C’est bien cet investissement émotionnel dont il est question ici, qui amène tout un chacun à poser la question de l’individualité du burnout. Il est considéré par certains comme une pathologie individuelle, personnelle, comme une faiblesse contre laquelle, les concernés se battent « puisque d’autres tiennent ». Ainsi, rattaché à une forme de « faiblesse », la discrétion des professionnels est de mise et les difficultés restent peu visibles. Le burnout se nourrit d’un terreau dans lequel de nombreux leviers organisationnels sont actionnables. Et comme il en a été question précédemment, la dépression, cette maladie peut être plus « individuelle » vient aussi se nourrir au sein de l’environnement professionnel et l’implication du contexte professionnel est aussi à prendre en compte. Non pas seulement dans un objectif de prendre soin du professionnel concerné mais aussi et surtout de prendre soin du travail et de son environnement avec tous les avantages que cela peut représenter.

En somme, le stress chronique, la surcharge de travail et le manque de soutien créent un environnement professionnel défavorable qui peut affecter la santé mentale et ainsi la santé d’un professionnel souffrant de dépression, comme la dépression peut venir trouver dans la sphère professionnelle de quoi s’alimenter.

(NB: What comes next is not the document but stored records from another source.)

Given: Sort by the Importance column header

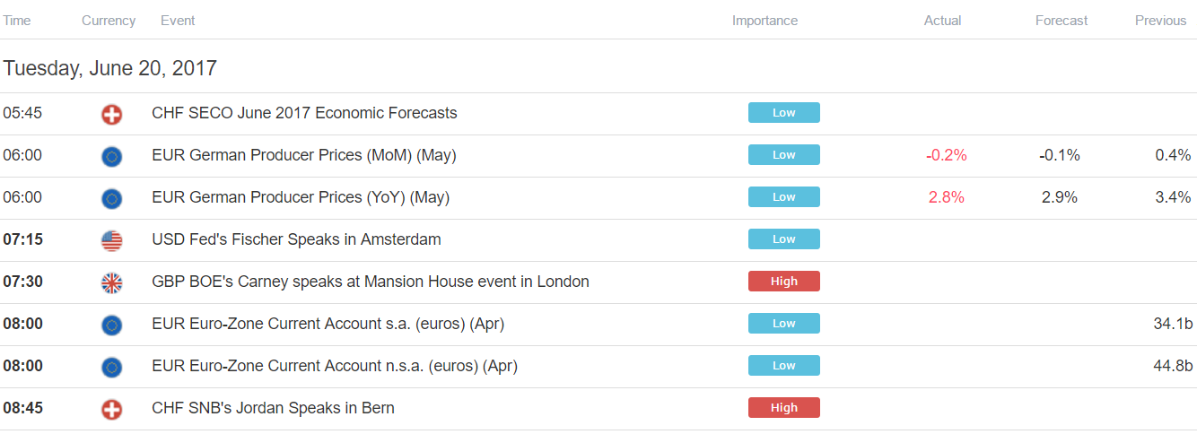Looking at the screenshot, I should pyautogui.click(x=765, y=21).
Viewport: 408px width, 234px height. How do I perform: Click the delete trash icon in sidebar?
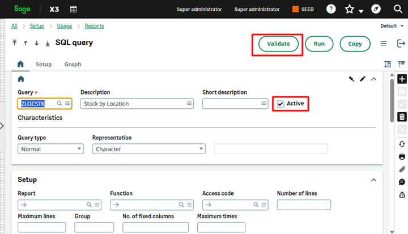tap(402, 117)
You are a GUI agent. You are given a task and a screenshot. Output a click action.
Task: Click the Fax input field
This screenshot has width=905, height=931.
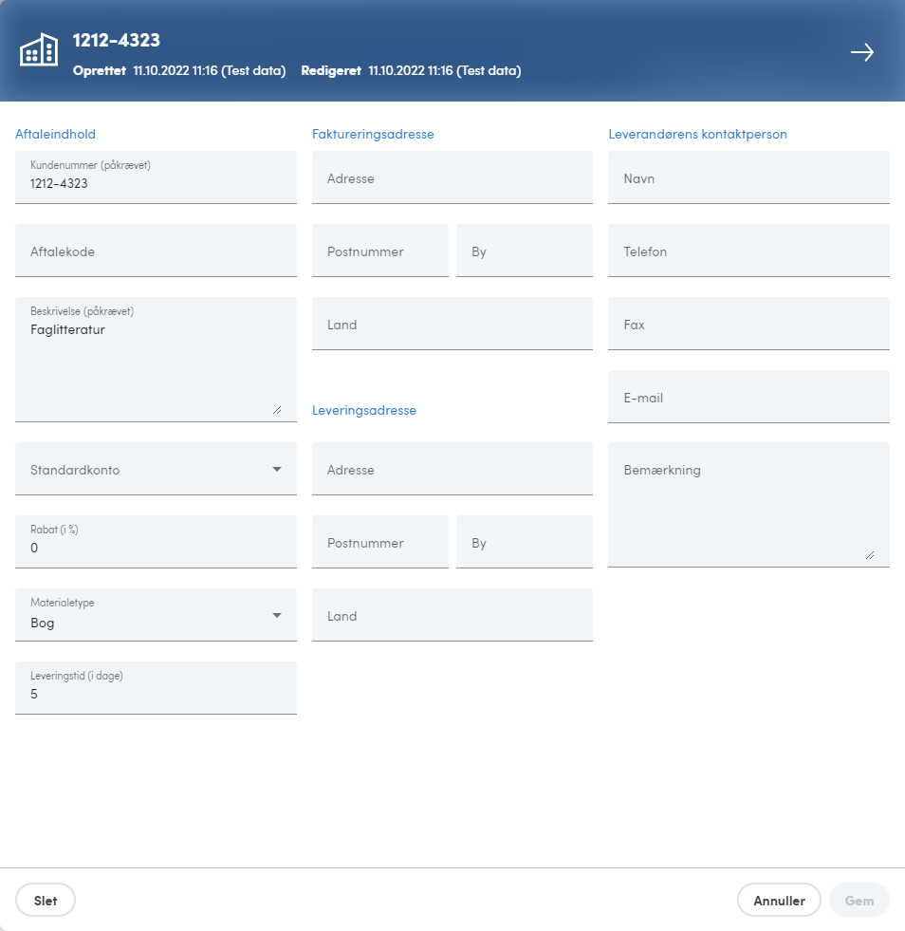click(748, 324)
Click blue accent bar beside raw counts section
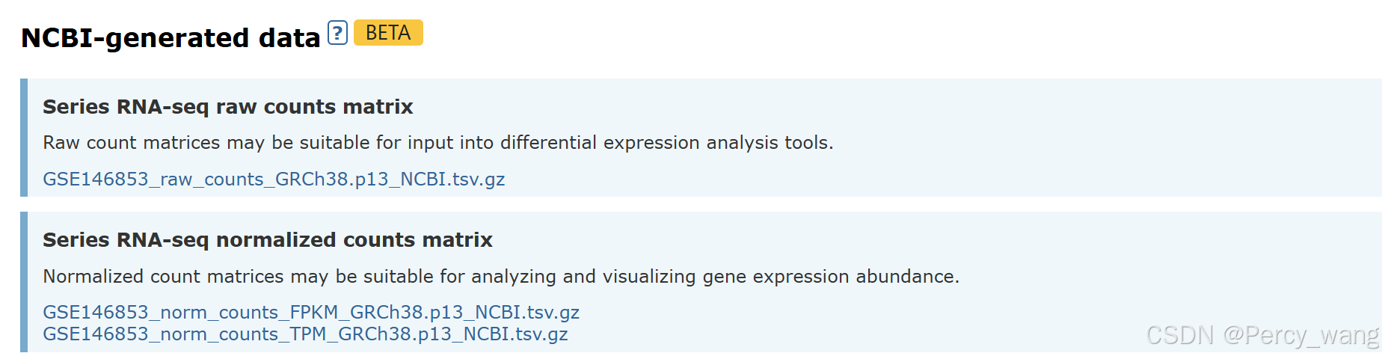The height and width of the screenshot is (359, 1382). point(24,138)
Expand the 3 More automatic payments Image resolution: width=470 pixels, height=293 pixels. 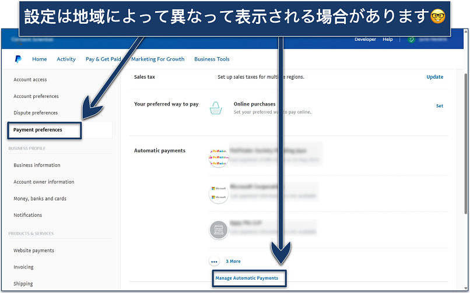(x=233, y=262)
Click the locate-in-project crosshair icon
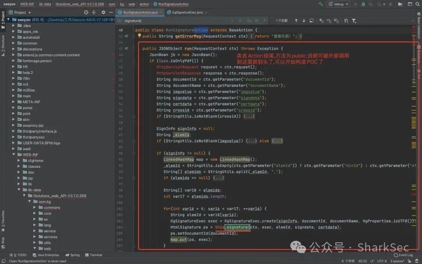Screen dimensions: 422x264 pos(86,13)
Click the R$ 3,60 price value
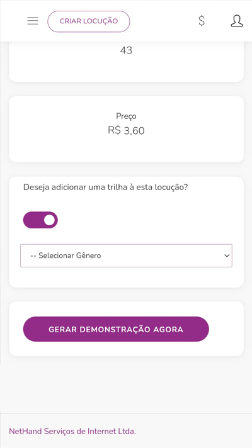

La prévention et la gestion de la santé mentale impliquent souvent la mise en place de stratégies organisationnelles, telles que la promotion du bien-être au travail, la reconnaissance des employés, la gestion du stress, et le développement d'un climat organisationnel positif et inclusif. Ainsi, que l’on parle de dépression, distinguée ou faisant partie intégrante du burnout, ces stratégies viennent déployer tous leurs bienfaits individuels et organisationnels.